I still question whether the copying step is necessary for the frontend. Pip does it for setup.py builds (AIUI) because they might modify or create files in the working directory, and it wants to keep the source directory clean of that. Flit can create a wheel without modifying/creating any files in the working directory.
That's a very fair comment, and I honestly don't know how critical the copy step is - in the sense that I know we do it to prevent certain classes of issue, but I don't know what they are, or how serious they are. Perhaps Donald does?

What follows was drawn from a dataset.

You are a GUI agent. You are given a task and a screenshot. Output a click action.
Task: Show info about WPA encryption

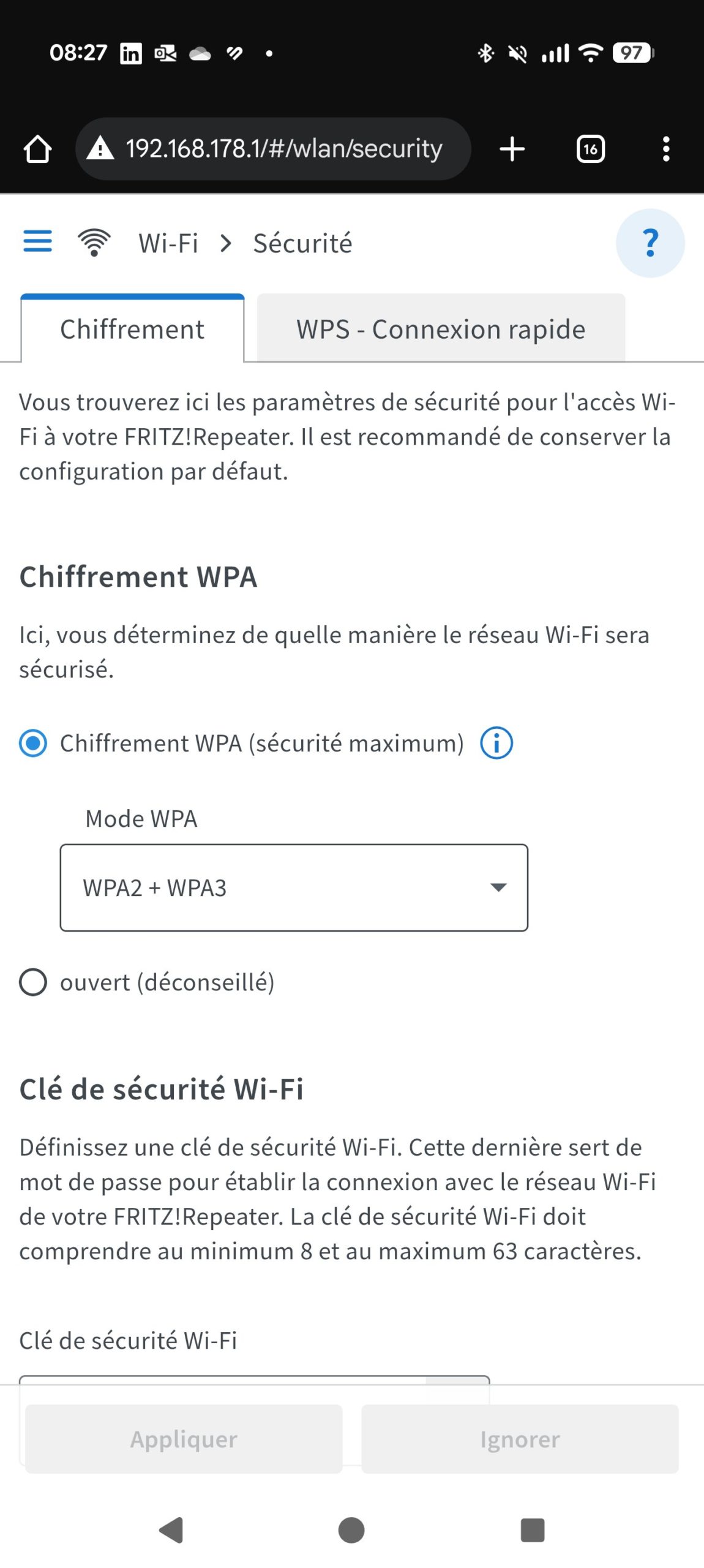pos(496,744)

It's certainly true that setup.py based builds are particularly unpleasant for the obvious "running arbitrary code" reasons. But I'm not sure how happy I am simply saying "backends must ..." what? How would we word this precisely? It's not just about keeping the sources clean, it's also about not being affected by unexpected files in the source directory. Consider that a build using a compiler will have object files somewhere. Should a backend use existing object files in preference to sources? What about a backend based on a tool designed to do precisely that, like waf or make? What if the files came from a build with different compiler flags? Sure, it's user error or a backend bug, but it'll be reported to pip as "I tried to install foo and my program failed when I imported it". We get that sort of bug report routinely (users reporting bugs in build scripts as pip problems) and we'll never have a technical solution to all the ways they can occur, but preventative code like copying the build files to a clean location can minimise them. (As I say, I'm speculating about whether that's actually why we build in a temp location, but it's certainly the sort of thinking that goes into our design).
I suspect the original reasoning behind copying to a temporary location has been lost to the sands of time. We’ve been doing that in pip for as long as I’ve worked on pip, maybe Jannis or someone remembers why I dunno!

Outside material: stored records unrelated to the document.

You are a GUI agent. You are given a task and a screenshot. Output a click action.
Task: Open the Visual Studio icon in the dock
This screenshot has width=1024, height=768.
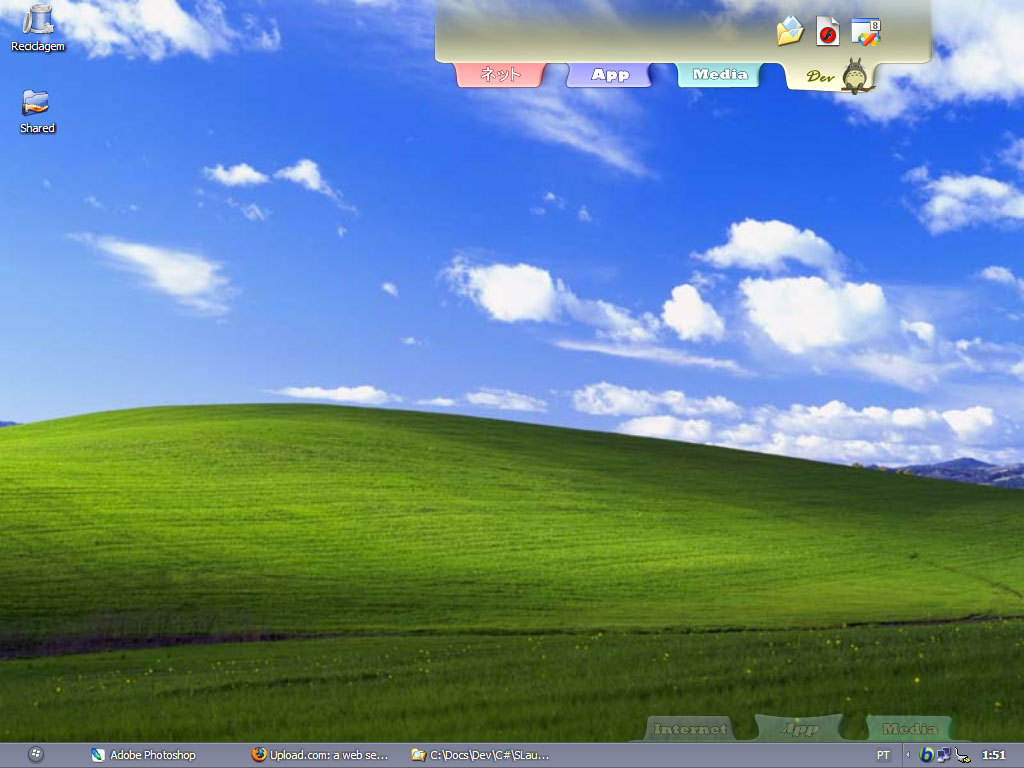pos(865,31)
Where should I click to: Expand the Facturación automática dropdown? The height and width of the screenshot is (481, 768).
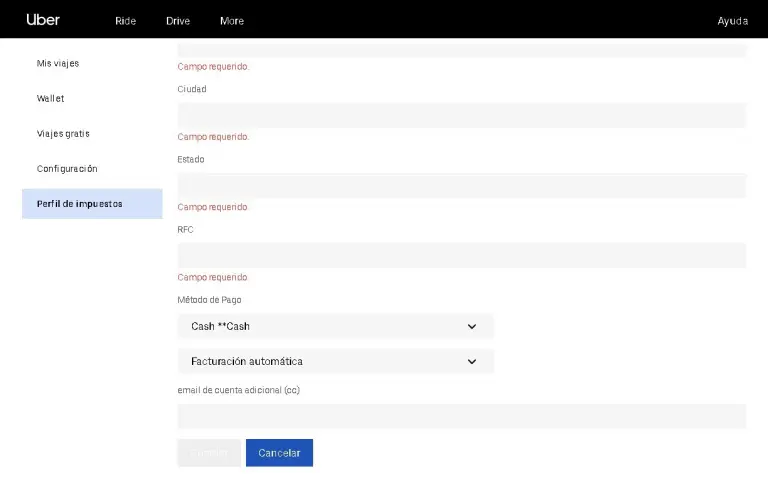click(x=320, y=361)
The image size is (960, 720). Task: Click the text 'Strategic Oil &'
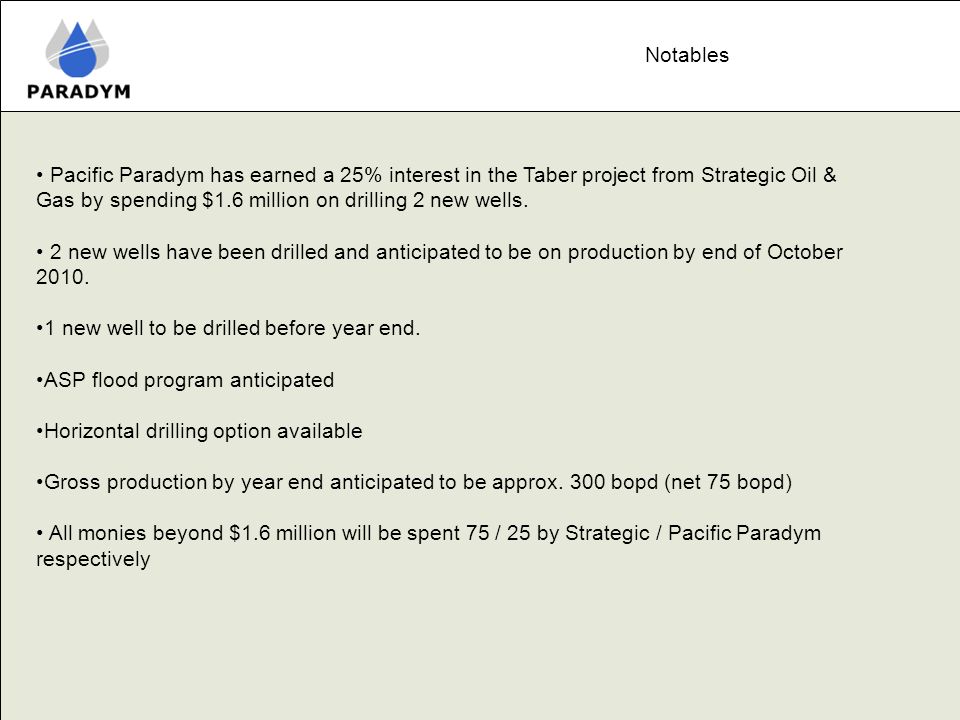[x=768, y=175]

From my end, copying the entire directory alleviates a few problems:
In the current environment, it prevents random debris from cluttering up and being written to the current directory, including build files.
It reduces errors caused by people/tooling editing files while a build is being processed. This can’t ever be fully removed, but by copying to a temporary location we narrow the window down considerably where someone can inadvertently muck up their build mid progress.

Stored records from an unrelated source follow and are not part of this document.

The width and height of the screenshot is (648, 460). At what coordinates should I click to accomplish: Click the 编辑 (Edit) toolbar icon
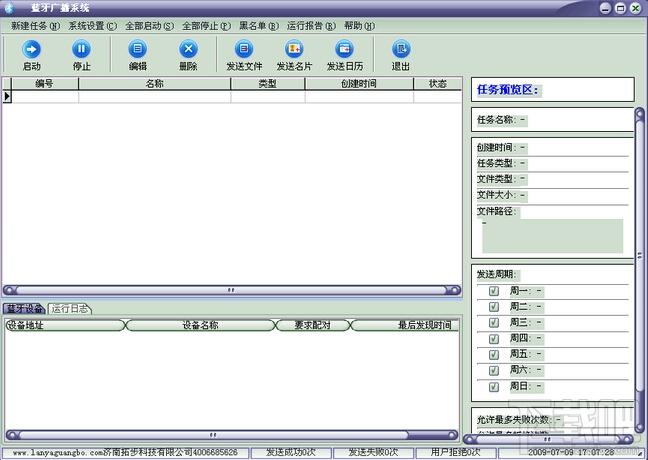click(x=138, y=49)
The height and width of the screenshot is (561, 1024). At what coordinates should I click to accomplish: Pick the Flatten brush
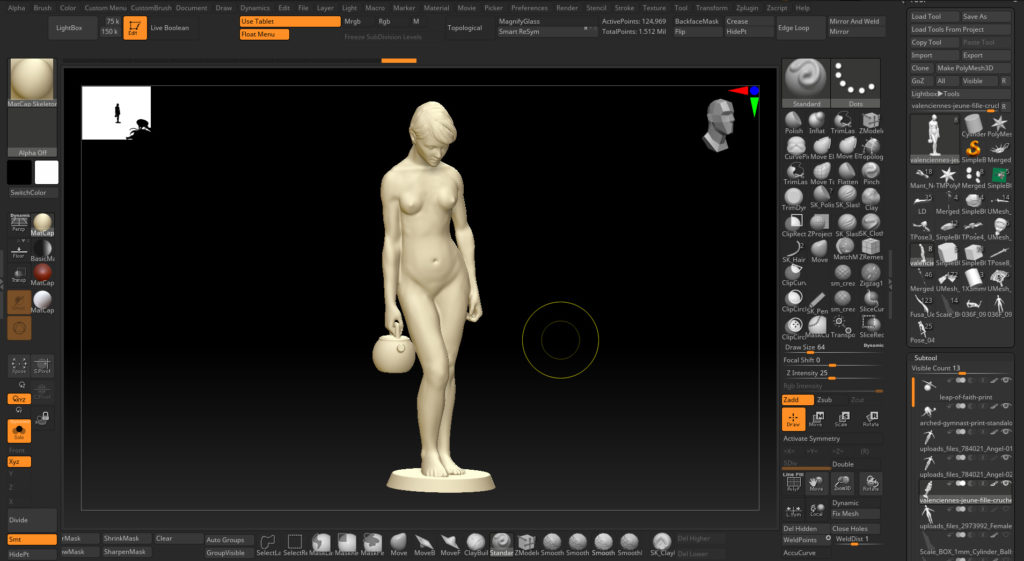(x=846, y=170)
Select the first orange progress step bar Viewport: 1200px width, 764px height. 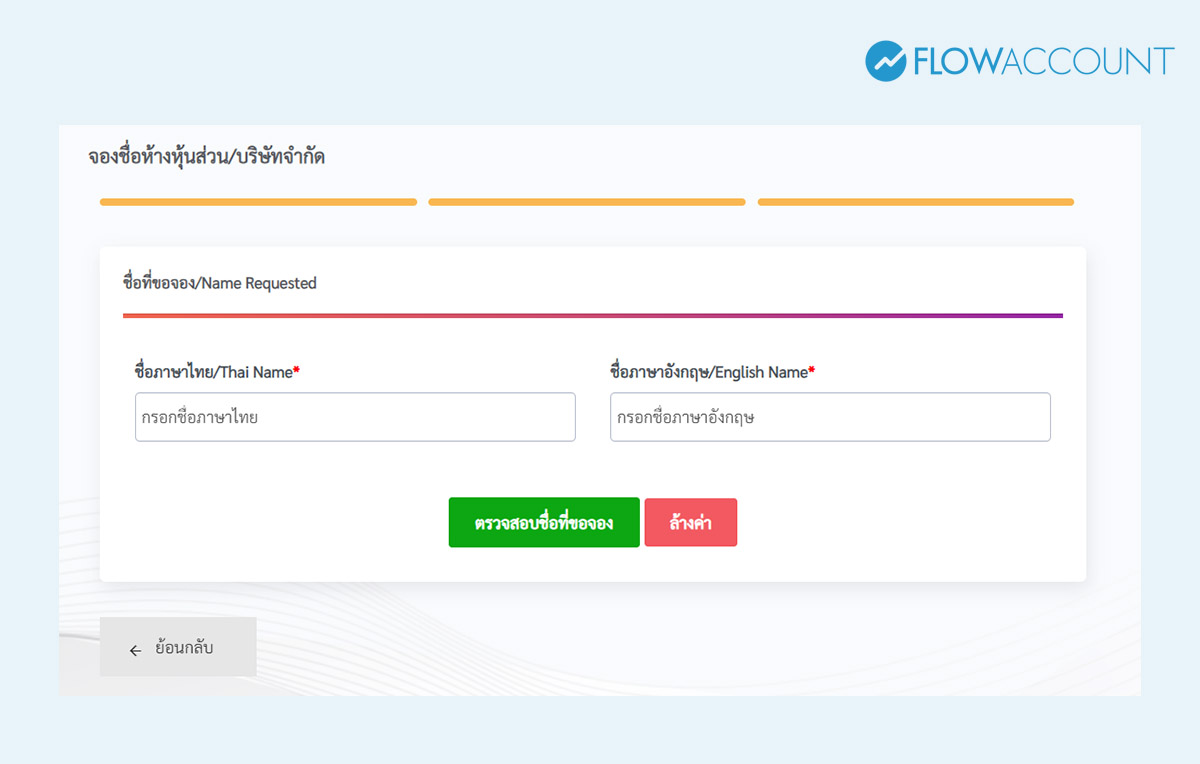(x=258, y=202)
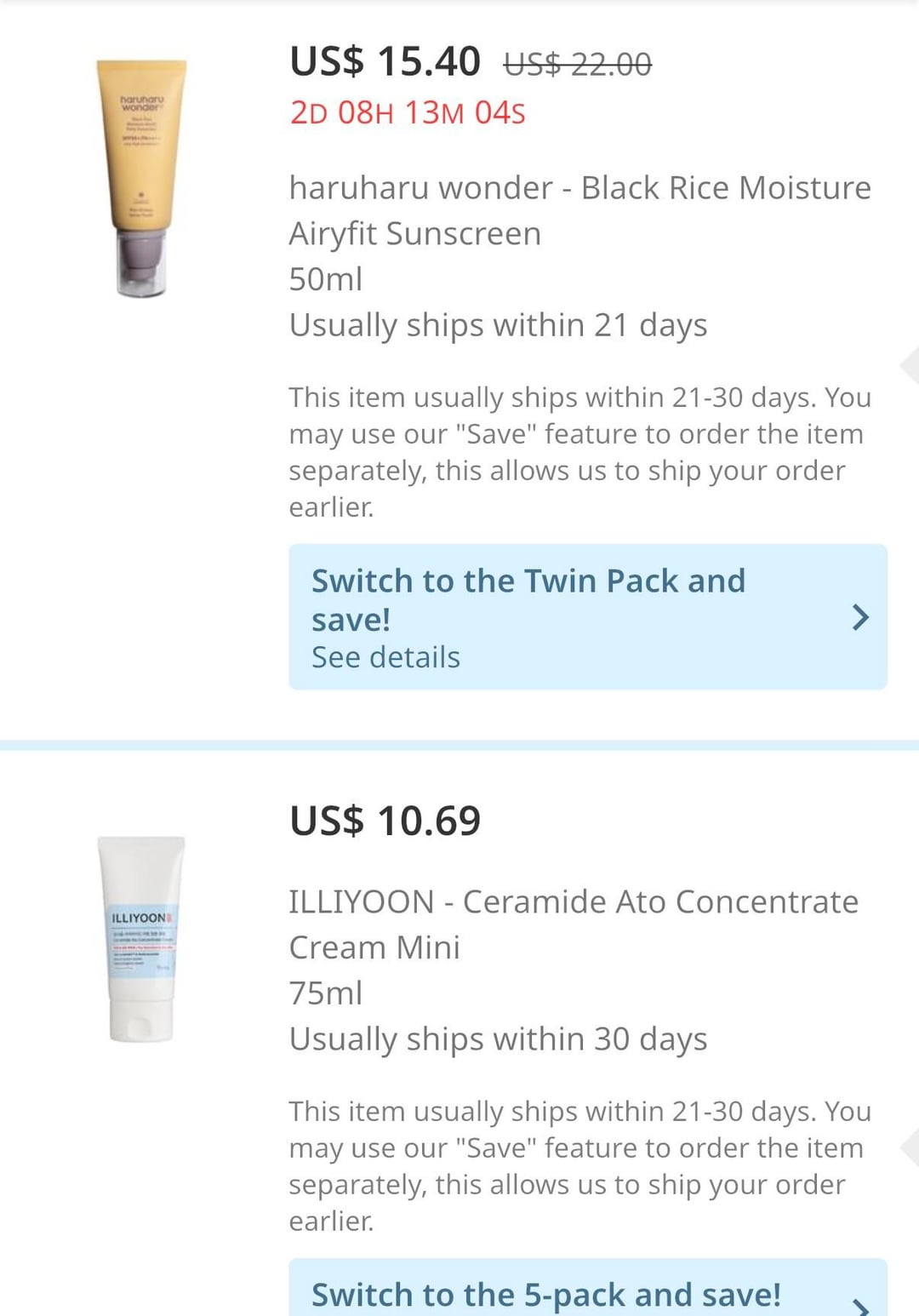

It prevents some issues with two builds running at the same time.
Narrowing that down to producing a sdist (or some other mechanism for doing a “copy what you would need” hook) in addition prevents:
Unexpected files changing the behavior of the build.
Misconfigured build tools appearing to “work” in development but failing when the sdist is released to PyPI or having the sdist and wheels be different because the wheel was produced from a VCS checkout but a build from a sdist wasn’t.
Ultimately you’re right, we could just encode this into PEP 517 and say that projects need to either give us a way to copy the files they need OR they need hygienic builds that do not modify the current directory at all. I greatly prefer not to do that though, because everyone is only human, and there is likely to be build backends that don’t do that— either purposely or accidentally— and it’ll likely be pip that fields those support issues (because they’ll see it as they invoked pip, so it must be pip’s fault).
In my mind the cost of requiring some mechanism of doing this is pretty low, the project obviously needs to know what files are important to it or else how is it going to know what it’s going to build in the first place. For most projects the amount of data that needs copied (versus is just stuff that is sitting there taking up space) is pretty small, so even on a really slow HDD the copy operating should not be a significant amount of time. It’s also not a particularly hard thing to implement I think— certainly it’s much easier than actually building a project in the first place.
There’s a principle here at Amazon that goes, “Good intentions don’t matter”. Which essentially means that simply saying you’re going to do something good doesn’t count because you’re inevitably going to forget or mess up and that instead of just having the intention to do something, you should have a process in place that ensures it is going to happen. Saying that we’re going to make the copying optional and hope that the build tools correctly build in place without an issue feels like a “good intention” to me, whereas adding the API and step that mandates (through technical means) they do it correctly is putting a process in place that ensures it is going to happen.
— Donald Stufft